The Geekocratic Tendency

By Jon Agar, on 25 May 2012

A new social movement in science is gathering, and it is time to give it a name. It’s a mutation of an older tradition of scientific lobbying, but it has new features and deserves some analysis.

What is it?

Let’s describe its components and features. We would include organisations like Science is Vital, which formed to campaign against cuts in science during the present austerity. There are campaigns, such as Simon Singh’s anti-libel wars against the chiropracters.

There is a cultural wing – we are thinking of the spectrum of mutual regard that spans Ben Goldacre, Brian Cox, Wired magazine in the UK, and the comedians Robin Ince and Tim Minchin. These are the geek-tastic “skeptics”, all with an immense following via social and other media which extends now into real world grassroots events such as Skeptics in the Pub.

But the geekocratic tendency is not just about love of the values of science, or protecting the resources and funds for science, or even securing greater respect for science or worrying about public understanding. None of these features are especially unique, indeed we can identify many as having long historical roots tied up with the professionalisation, and popularisation, of science. The novelty is partly a stronger political focus (and especially a fetishisation of evidence-based policy-making), but presented as an ‘outsider’ view while being articulated in fact by well-connected ‘insiders’.

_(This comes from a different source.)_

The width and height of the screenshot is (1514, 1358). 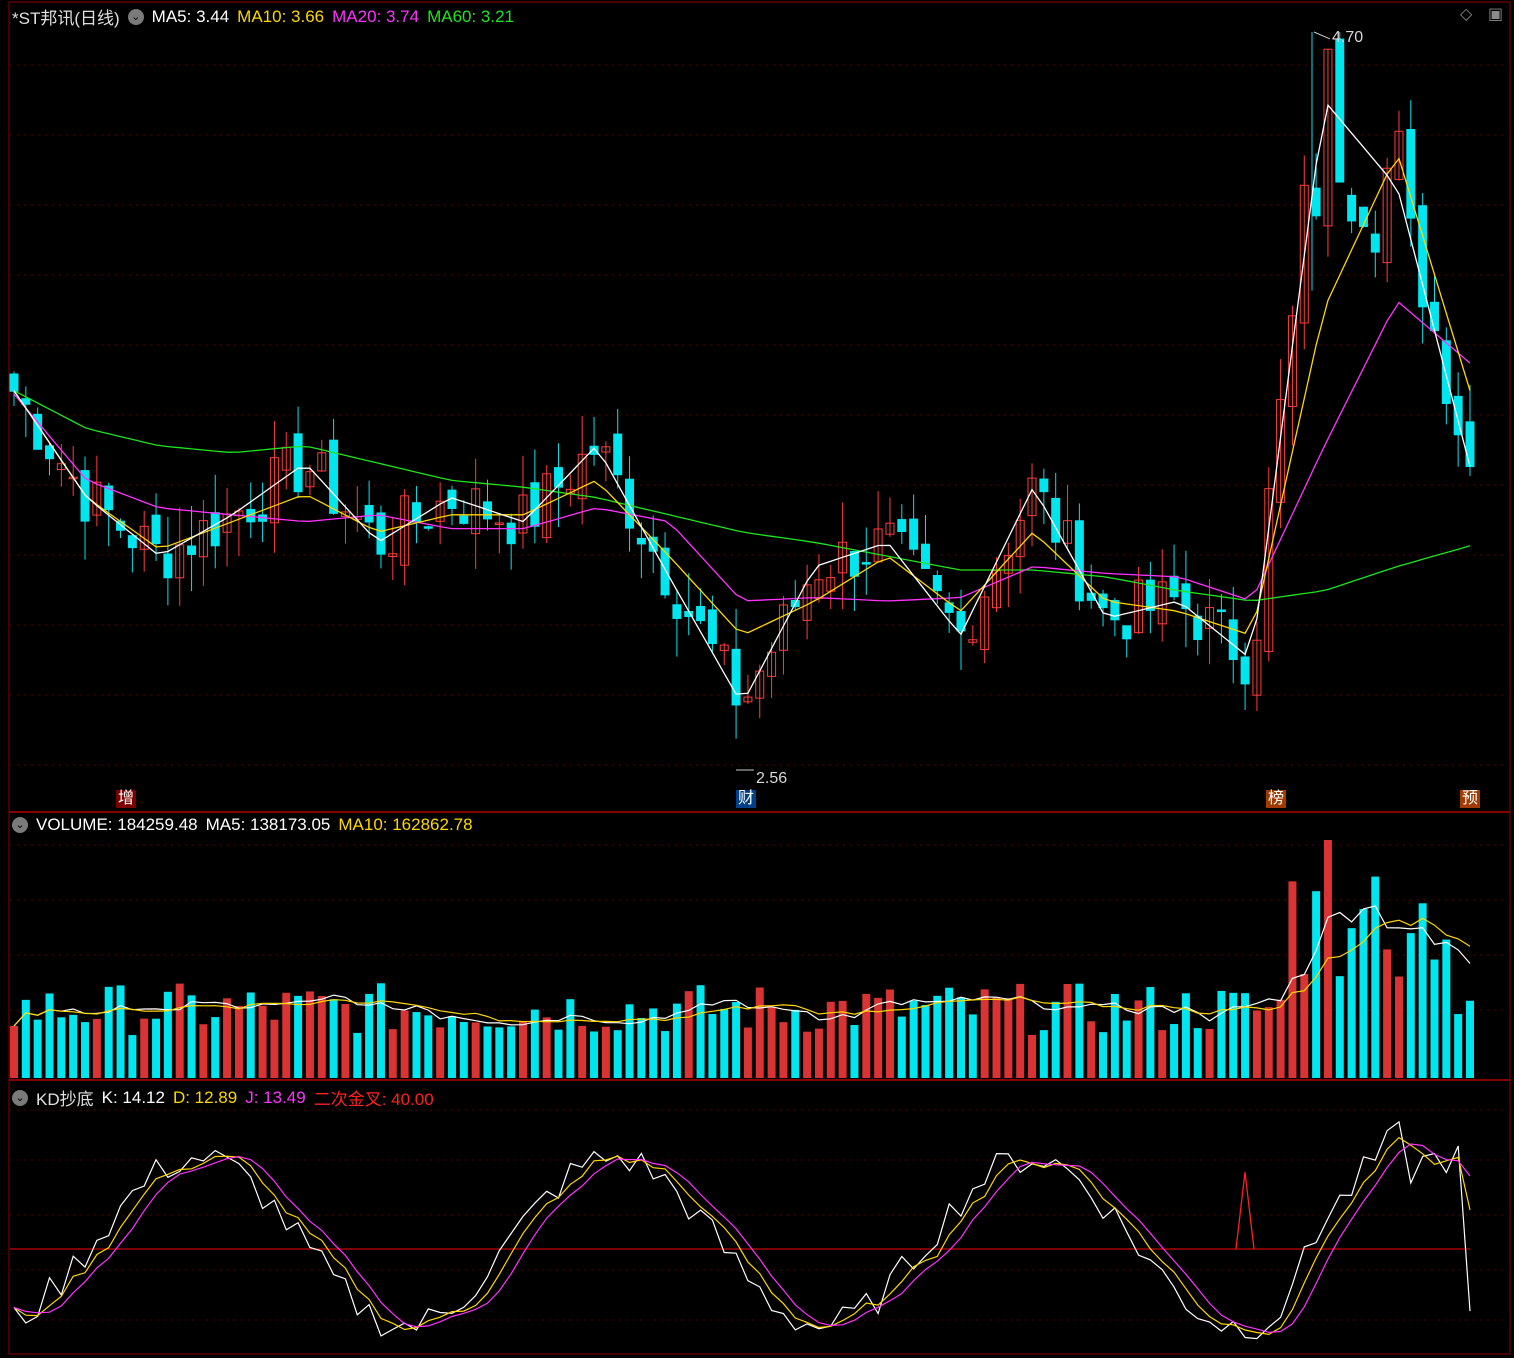 What do you see at coordinates (276, 1097) in the screenshot?
I see `kd-j-value: J: 13.49` at bounding box center [276, 1097].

The key text is Mark Henderson’s Geek Manifesto, published this month. It not only serves as a rallying cry for all these groups but also as an attempt to reappropriate the term ‘geek’. Yet, Mark is no DIY science activist. He is Head of Communications at the Wellcome Trust, one of the leviathans of UK science funding. ‘Geek’, as Steve Cross has pointed out, has changed its meaning quite radically.

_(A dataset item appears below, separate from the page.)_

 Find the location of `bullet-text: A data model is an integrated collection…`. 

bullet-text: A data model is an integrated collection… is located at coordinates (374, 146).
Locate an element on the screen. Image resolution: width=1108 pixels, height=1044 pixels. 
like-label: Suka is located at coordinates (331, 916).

This social movement has other features. It has its own heroes (teenagers bravely standing up against anti-vivisectionists) and villains (homoeopathists, creationists, politicians who don’t ‘get’ science). It is self-policing – the criticism of the recent ‘death of British science’ campaign is an interesting example. The embarrassment and derision stemmed from the fact that this is a social movement that is much more politically savvy than some of grassroots.

 

Analysis

A social movement needs a name so that it can be tracked, discussed and perhaps supported or criticised. Hauke Riesch has described “science activists”. Proposals kicked around included “grabby geeks”, “science botherers”, the “SciNet” (a la SkyNet of Terminator fame), and the “Geek Establishment”. We like the “Geekocracy”.

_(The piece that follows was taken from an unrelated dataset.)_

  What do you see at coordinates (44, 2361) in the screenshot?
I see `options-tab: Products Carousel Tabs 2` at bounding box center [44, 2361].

So how do we account for this social movement? Is it merely, for example, a manifestation of a network? Certainly social media have provided older science lobby networks with a visibility and an immediacy of communication which is new. Perhaps without social networks the constituency of this social movement would remain local or individual and largely invisible. We in STS@UCL will be watching with interest.

 

(This post combines the collective thoughts of STS’s SASsy group.)